A union is a group of personnel who have organized together to attain their common goals. The leaders of the union bargains and negotiates with their employer for union members. The negotiation may be associated with wages, work rules, complaint procedures, rules governing hiring, firing and promotion of workers, benefits, workplace safety and policies. The negotiated agreements are binding on the members and employer.
The Industrial Revolution caused the development of labor unions in the U.S. Unions may include individual workers, professionals, past workers, or unemployed personnel.
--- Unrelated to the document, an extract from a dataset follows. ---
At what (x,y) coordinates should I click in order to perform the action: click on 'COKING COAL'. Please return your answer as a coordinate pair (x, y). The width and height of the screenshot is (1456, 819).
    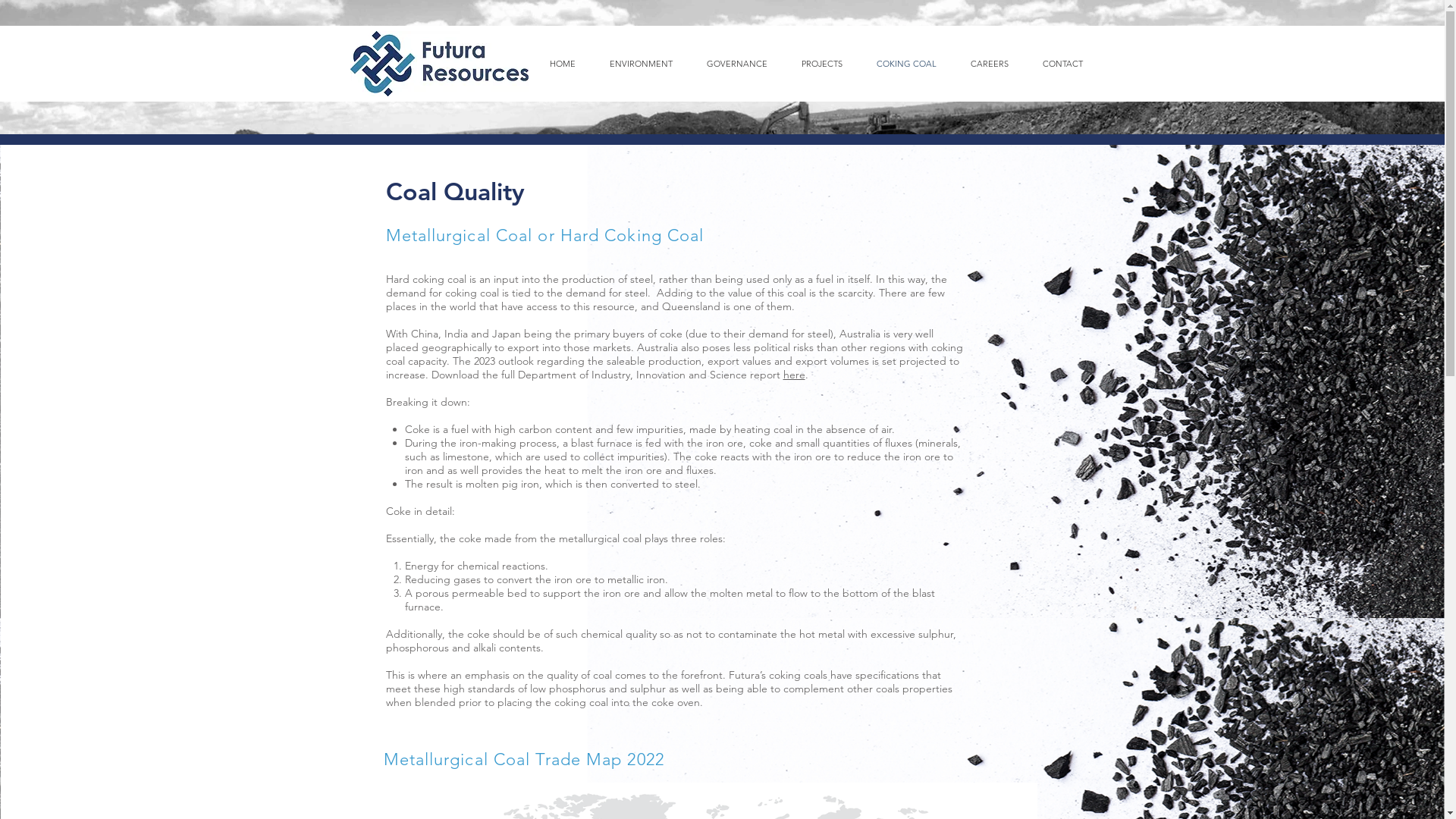
    Looking at the image, I should click on (906, 63).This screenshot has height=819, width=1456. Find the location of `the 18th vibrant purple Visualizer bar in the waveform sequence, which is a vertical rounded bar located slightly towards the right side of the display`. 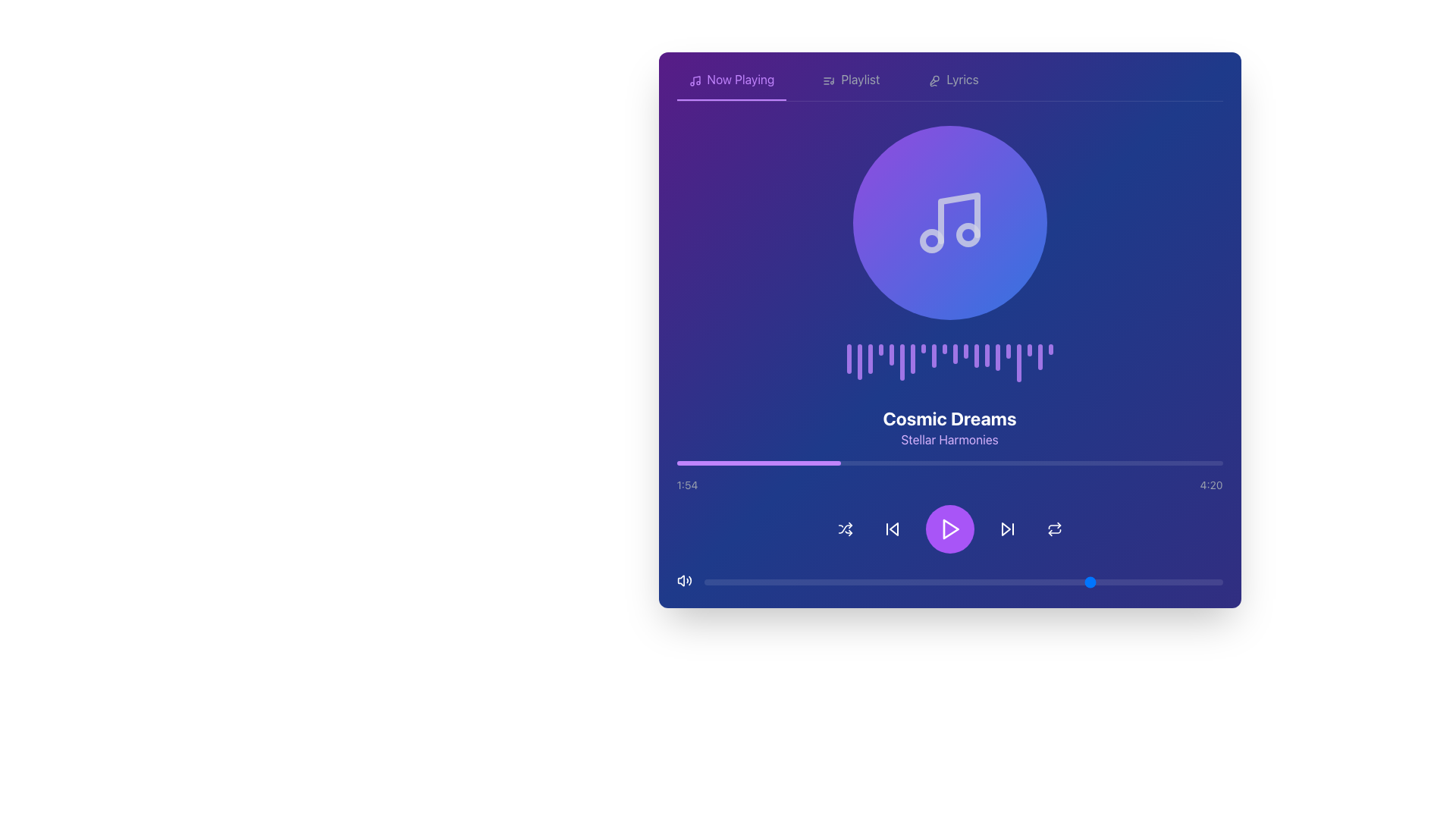

the 18th vibrant purple Visualizer bar in the waveform sequence, which is a vertical rounded bar located slightly towards the right side of the display is located at coordinates (1018, 362).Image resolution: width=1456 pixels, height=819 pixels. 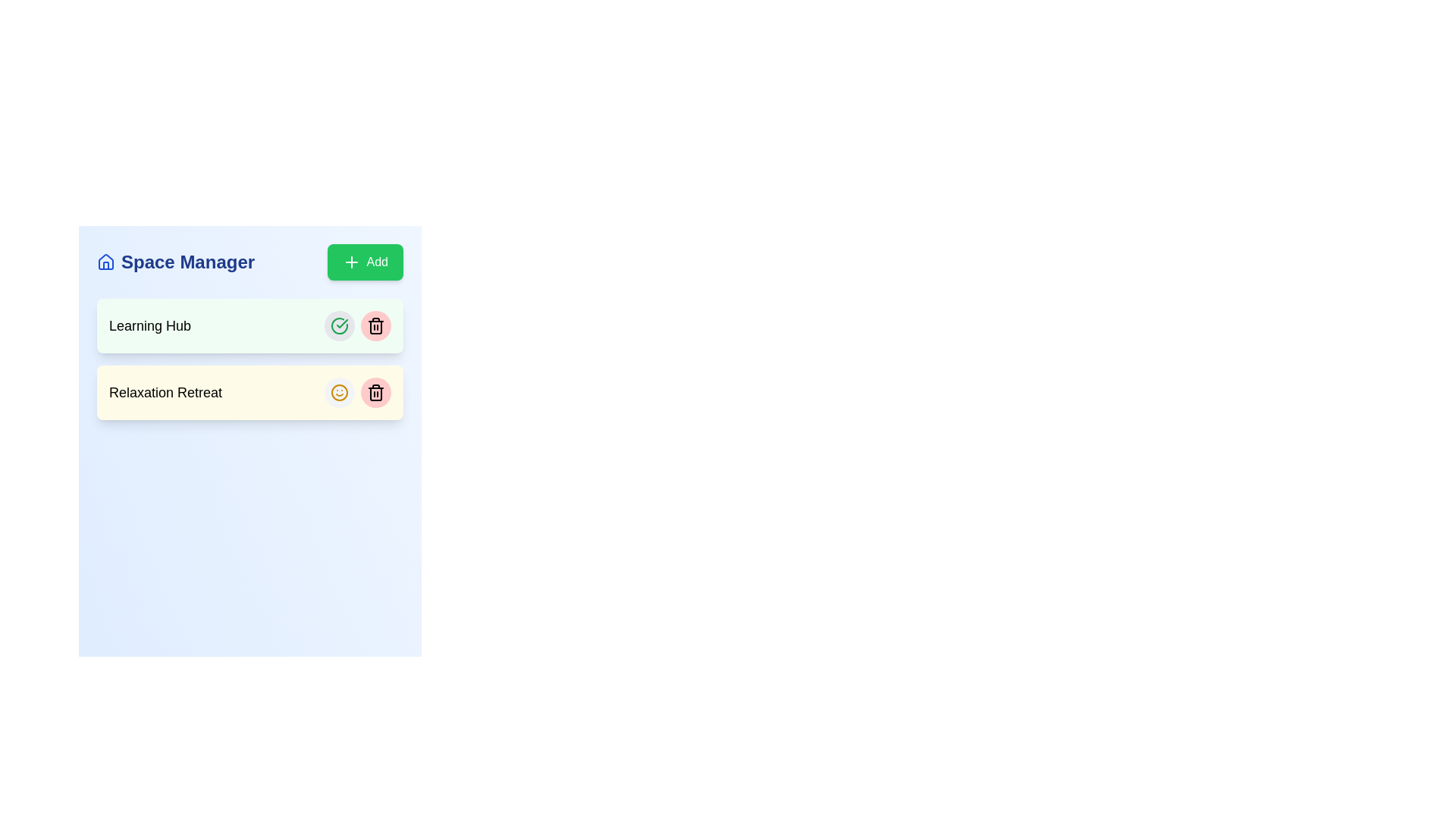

The development of different forms of unions in the U.S. is influenced by changing political and economic circumstances.
The objectives and activities of most unions include:
- Provision of benefits to members by providing professional training, legal advice, member representation, health and unemployment protection packages.
- Explicit operation of collective bargaining power with employers and authorities to negotiate wages and working conditions.
- Enforce industrial actions like strikes or resistance to achieve particular goals.
- Influence legislative authority to take favorable steps to the interest of groups as a whole by initiating campaigns, lobbying, or support candidates or political parties for public office.
In the entertainment industry, unions like the Screen Actors Guild (SAG), Directors Guild of America (DGA), Writers Guild of America (WGA), Producers Guild of America (PGA), International Alliance of Theatrical Stage Employees (IATSE), American Federation of Musicians, American Federation of Television and Radio Artists (AFTRA), and Actors’ Equity Association play a vital role in the development of group members’ rights and working conditions.